Foram constatados poucos casos de humanos afetados por esse vírus e quase todos eram trabalhadores dos criadouros industriais. Embora o vírus possa ser letal para as aves (algumas variantes causam mais mortalidade do que outras), até agora esse não foi o caso para os seres humanos ou para outros mamíferos.

O que se sabe, e com maior clareza a cada dia, é que os alimentos perdem qualidade quando sua produção é feita por investidores privados que promovem sistemas de produção baseados em taxas fixas de retorno, ou seja, lucro a qualquer preço.

O mesmo que acontece na indústria avícola, impondo ritmos desumanos de trabalho em suas fábricas de processamento, está acontecendo em todo o setor de alimentos: as matérias-primas perdem qualidade, os sistemas de produção e de trabalho causam lesões nos trabalhadores e nas trabalhadoras, e geram doenças nos consumidores.

“Nosso futuro roubado”

Embora a origem com absoluta precisão da pandemia global de diabetes ainda seja desconhecida, não há mais dúvidas de que parte de sua causa está nos alimentos industrializados. E o mesmo está acontecendo com o início prematuro da puberdade em meninos e principalmente em meninas de todo o mundo.

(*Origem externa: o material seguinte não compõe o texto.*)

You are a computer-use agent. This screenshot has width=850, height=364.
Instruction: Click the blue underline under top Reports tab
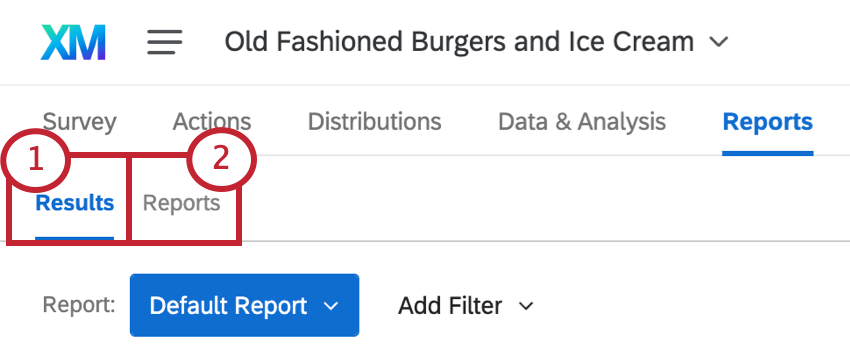(768, 154)
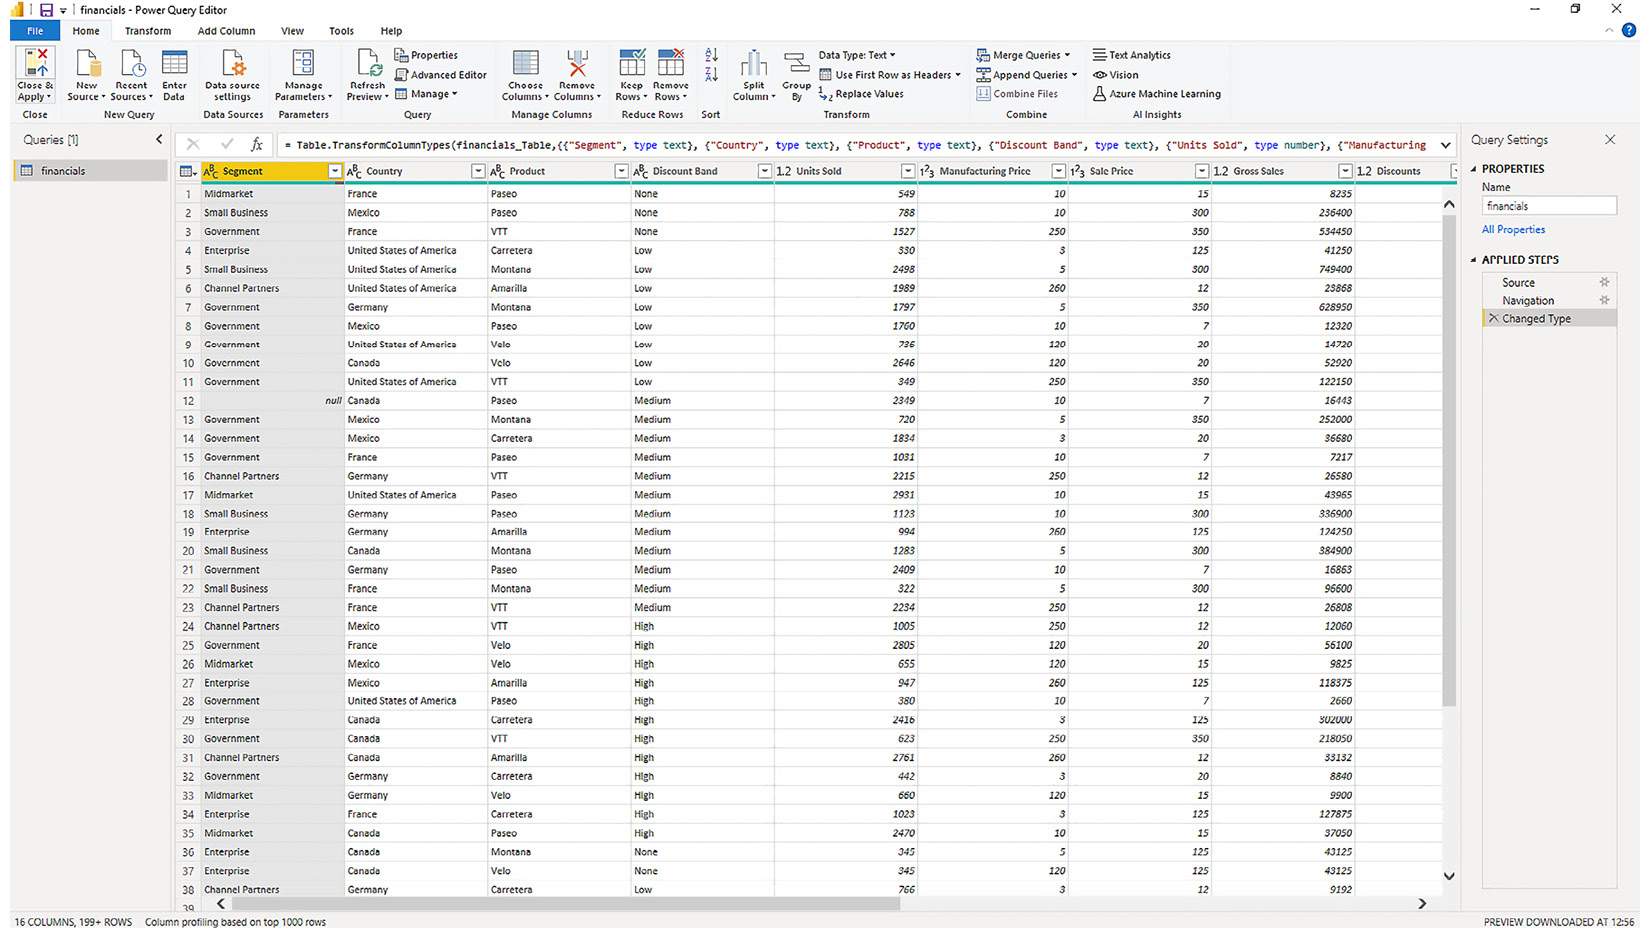Delete the Changed Type applied step
This screenshot has width=1650, height=928.
pos(1493,319)
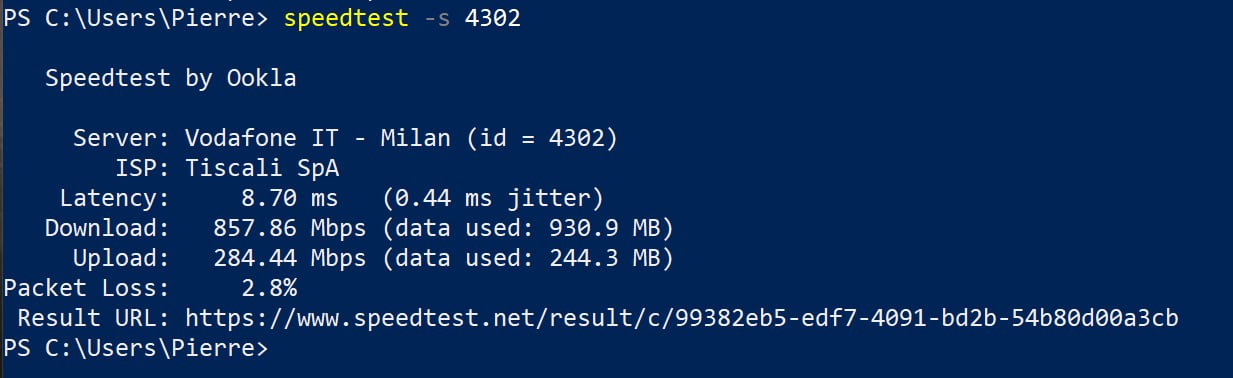Click the speedtest.net Result URL
Viewport: 1233px width, 378px height.
point(682,319)
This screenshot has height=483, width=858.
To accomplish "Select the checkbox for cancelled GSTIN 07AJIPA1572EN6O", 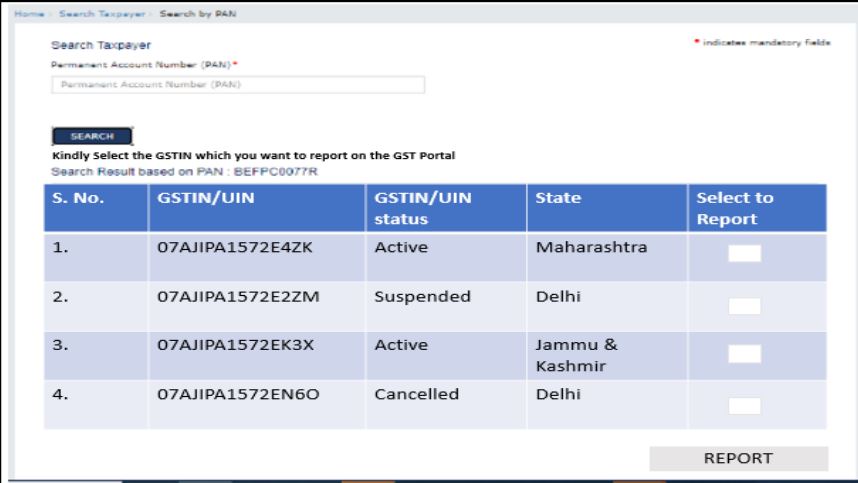I will [x=744, y=405].
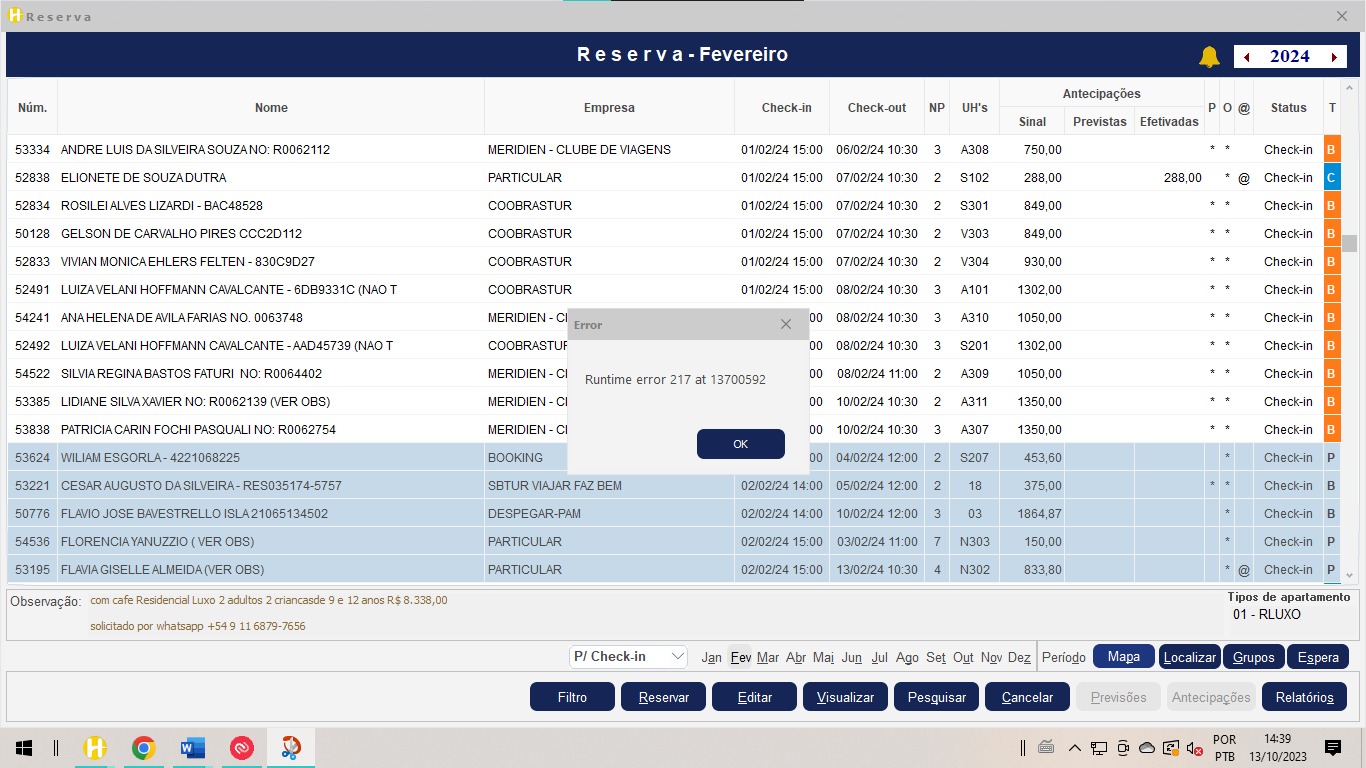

Isso é informado pelo New York Times, que relata um estudo liderado pela Dra. Marcia Herman-Giddens e realizado na Carolina do Norte, Estados Unidos, no qual “participaram mais de 17 mil meninas que passaram por exames físicos em consultórios pediátricos de todo o país. Os números revelaram que, em meados da década de 1990, as meninas em média começaram a desenvolver seios - muitas vezes o primeiro sinal da puberdade - aos 10 anos, mais de um ano antes do registrado no ano anterior. Esse declínio foi ainda mais perceptível em meninas negras, que começaram a desenvolver seios com idade média de 9 anos.

Outros estudos internacionais sobre o mesmo tema constataram que o fenômeno ocorre predominantemente entre os setores pobres da sociedade.

Embora ainda não tenha sido possível determinar com total certeza o que está causando essa mudança drástica, suspeita-se que a presença de disruptores endócrinos em alimentos e em embalagens de alimentos possa ter uma influência determinante neste processo. Muitas mães que consultaram os serviços de saúde sobre esse assunto ouviram com frequência a recomendação dos pediatras: "Procure evitar o frango na sua alimentação".

O surto atual ainda não registrou casos na América Latina e, portanto, a demanda internacional está pressionando os produtores da região para preencher o vazio de aves nos países afetados, o que certamente promoverá um esforço da indústria para reduzir ainda mais os tempos de produção e submeter os trabalhadores e as trabalhadoras a ritmos ainda mais intensos.

As organizações sindicais devem, portanto, colocar-se em estado de alerta laranja em torno desta questão para não serem os trabalhadores e as trabalhadoras os que terminarão pagando com sua saúde em nome do louco sistema produtivo das corporações internacionais.


Com informação de:

elmundo.es, cincodias.elpais.com, AFP, pagina12.com.ar, EFE, Greenpeace, 20minutos.es, bloomberglinea.com, elfinanciero.com.mx, dw.com, cnnespanol.cnn.com, larepublica.co, montevideoportal.com, nytimes.com, e informação própria.